Learn the Signs of an Abnormal Mole of Freckle

Examining a mole. Credit: Bartek Tomczyk / Getty Images

How can you tell if your mole or freckle is abnormal?  Let's take a look at the answer to this common question.

Abnormal Moles and Freckles

Health experts recommend that we check our skin every month for signs of skin cancer and melanoma, but how do we know if a mole or freckle is normal or abnormal?  If you ordinarily have a lot of moles, how can you monitor them?

Ultimately, a dermatologist is the only person who can differentiate between a normal and abnormal mole, but there are some ways to tell at home whether a mole may be abnormal.
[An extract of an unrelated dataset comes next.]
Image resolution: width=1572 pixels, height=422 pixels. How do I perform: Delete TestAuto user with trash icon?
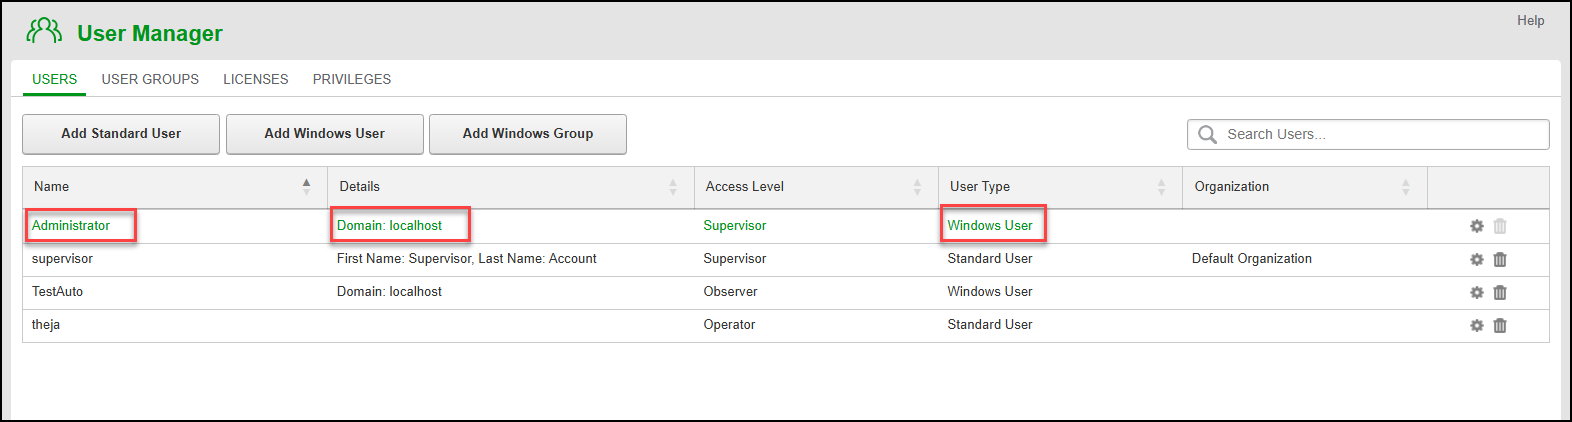click(x=1500, y=292)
Keep in mind that regardless of whether or not a mole has any of these signs, if you are worried, make an appointment.  In addition, if you have risk factors for melanoma, including a family history of the disease, you may wish to make an appointment.  It's thought that 55% of melanomas have a genetic connection.  If you have a lot of moles, some dermatologists even take yearly photos in order to monitor these more closely.
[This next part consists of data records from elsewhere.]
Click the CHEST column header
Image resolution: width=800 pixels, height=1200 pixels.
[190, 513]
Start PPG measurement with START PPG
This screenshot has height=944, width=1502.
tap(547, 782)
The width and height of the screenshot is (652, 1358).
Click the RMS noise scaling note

Finally, it's important to point out a few important facts.  Though melanomas are certainly more common in fair-skinned people, those with even the darkest skin colors have developed melanomas.  And even though you may associate melanomas with sun exposure, they are not uncommonly found in regions that have never been exposed to the sun.

The ABC Rule

The ABC's of skin cancer is a tool to help you identify abnormalities when examining your moles. Each letter represents an abnormal characteristic, including asymmetry, border, color, diameter, and evolution.
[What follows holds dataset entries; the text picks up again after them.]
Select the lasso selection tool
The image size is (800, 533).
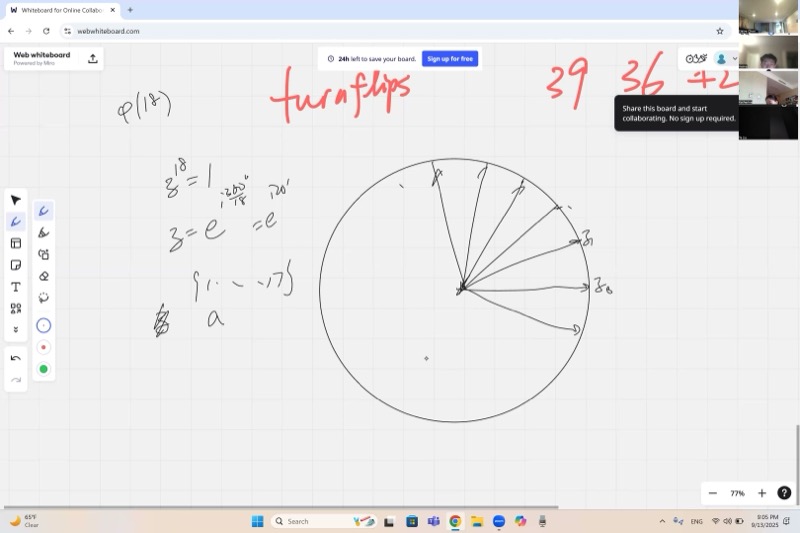pyautogui.click(x=43, y=298)
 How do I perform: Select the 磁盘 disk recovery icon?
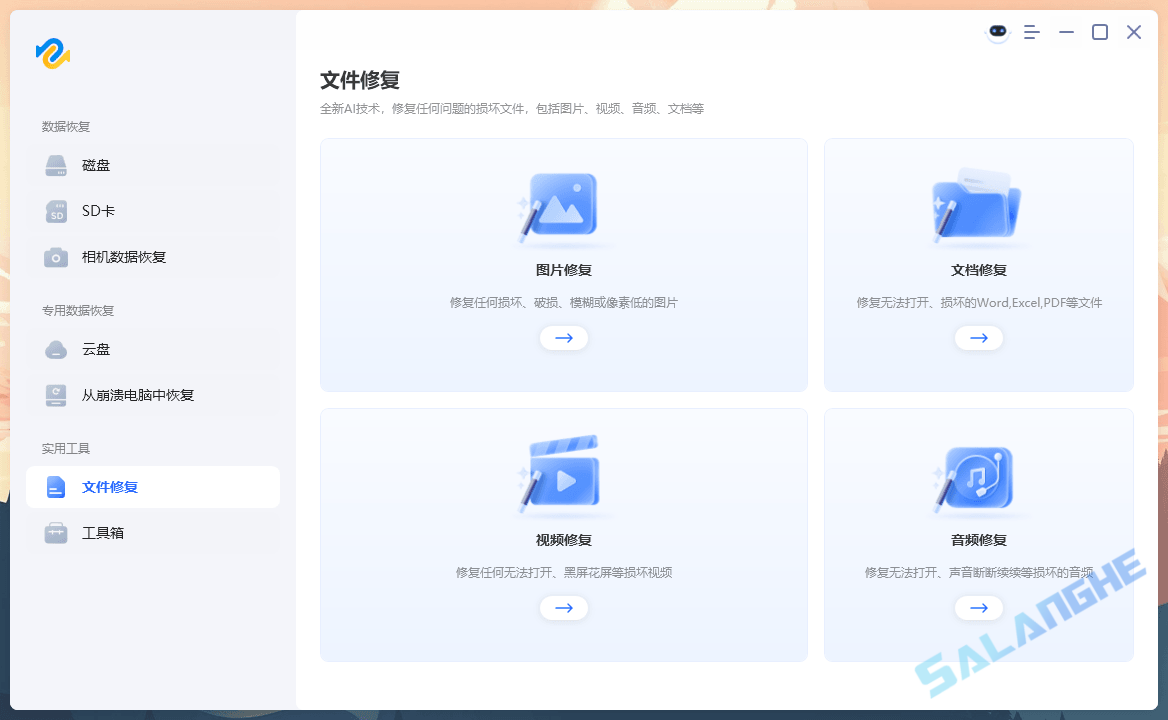click(56, 165)
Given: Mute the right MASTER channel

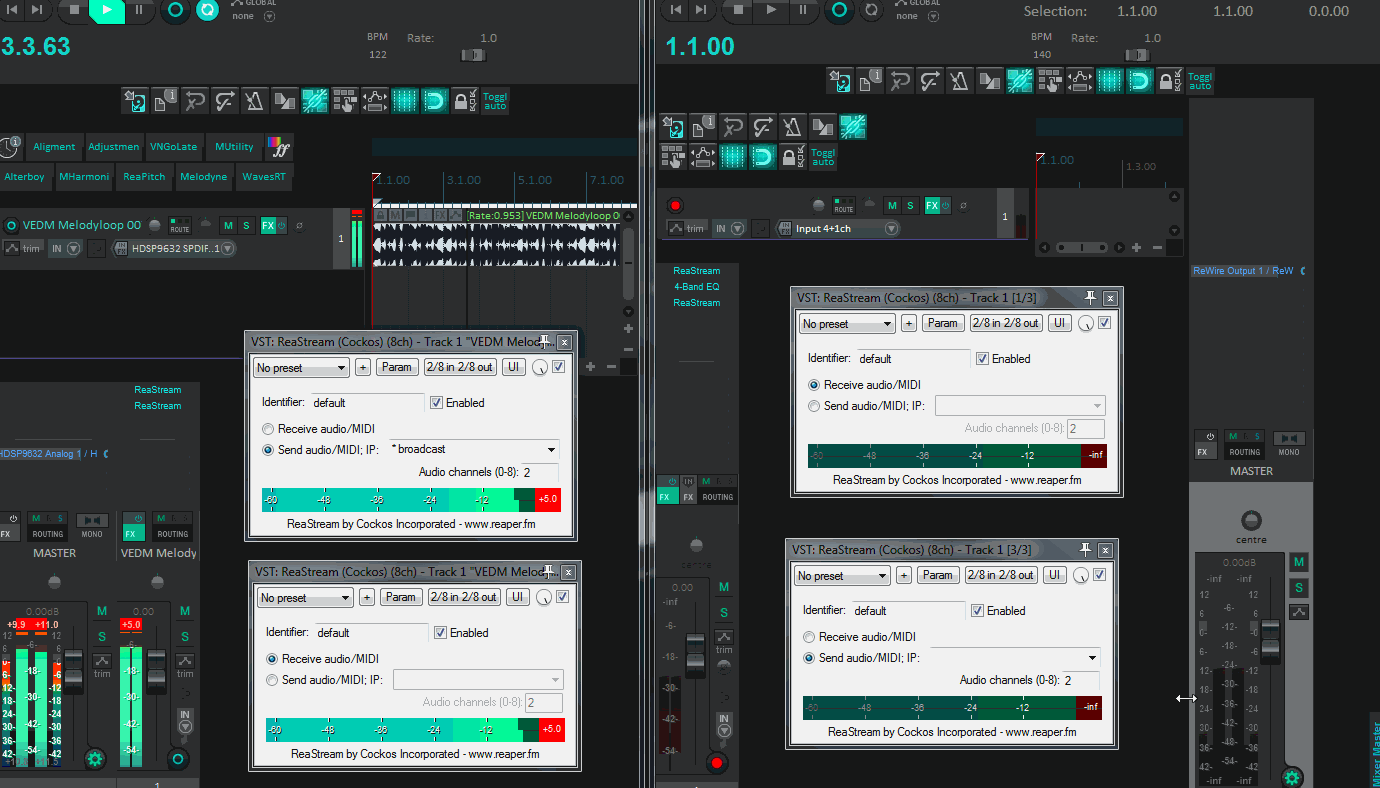Looking at the screenshot, I should click(1298, 563).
  These are general signs to watch for, and not all melanomas are asymmetric, with irregular borders and a non-uniform color.

When you're done learning the signs to watch for, make sure to check out this skin cancer gallery to see photos of melanomas showing each of these characteristics.  When you're done with those, here are some more pictures contrasting normal moles and melanomas.

The ABCD mnemonic is as follows:

  • Asymmetry:  Normal moles or freckles are completely symmetrical. If you were to draw a line through a normal spot, you would have two symmetrical halves. In some skin cancers, spots will not look the same on both sides. 
  • Border:  The borders or edges of a melanoma may be irregular, jagged or blurry.
  • Color:  Normal moles are uniform in color. Moles are considered to be abnormal when they are more than one color or shade. This can include lightening or darkening of the mole.  The classic example of a melanoma is considered "red, white, and blue."  While this is classic, it is not exceptionally common.  It is common, however, for melanomas to vary in color over the whole of the mole.
  • Diameter:  If a mole is larger than a pencil eraser (about 1/4 inch, or 6mm), it is considered to be abnormal. This includes moles that do not have any other abnormalities (color, border, asymmetry.)
  • Evolving or Elevation: The letter E is used in different ways by different dermatologists. Evolution refers to any changes in the symmetry, borders, colors, and diameter of an existing mole.  Elevation refers to a mole that is elevated on the skin, or has different regions with different degrees of elevation.
  • Funny Looking:  While not often listed in the ABC's of melanoma, some doctors have added the level F for funny looking.  Melanomas can have a look that is not really funny looking but simply looks abnormal and not like a spot that should be found on the skin.

In summary, normal moles are typically small, have well-defined borders, are symmetrical, are brown and uniform in color, and are round.

Melanomas can have one or all of these abnormalities, or again, may not.  If your gut tells you that a mole is abnormal, it doesn't have to have any of these characteristics - make an appointment with your doctor and have it checked out.

  As a final note on signs and symptoms, some people with melanomas have said that they have a vague sensation at the location of the mole.  It may feel dry or itchy, or you may simply be aware of a mole in a way we aren't ordinarily aware of our skin.

If You Have An Abnormal Mole

First, don't panic. It is prudent that you have your mole checked out by your doctor or, preferably, a dermatologist. What you may think is abnormal may look completely normal to the trained eye of a medical professional. Second, you should know that not all abnormal moles are cancerous. Sun exposure is not the only cause for moles to become abnormal. Hormonal changes during puberty and pregnancy can cause benign skin changes, too.

In contrast, and again if your mind is telling you that something could be wrong, make sure to see your doctor.  And if your mole is deemed nothing to worry about and you're still worried, get a second opinion.  Melanoma is most treatable when it's small.


American Academy of Dermatology. Melanoma.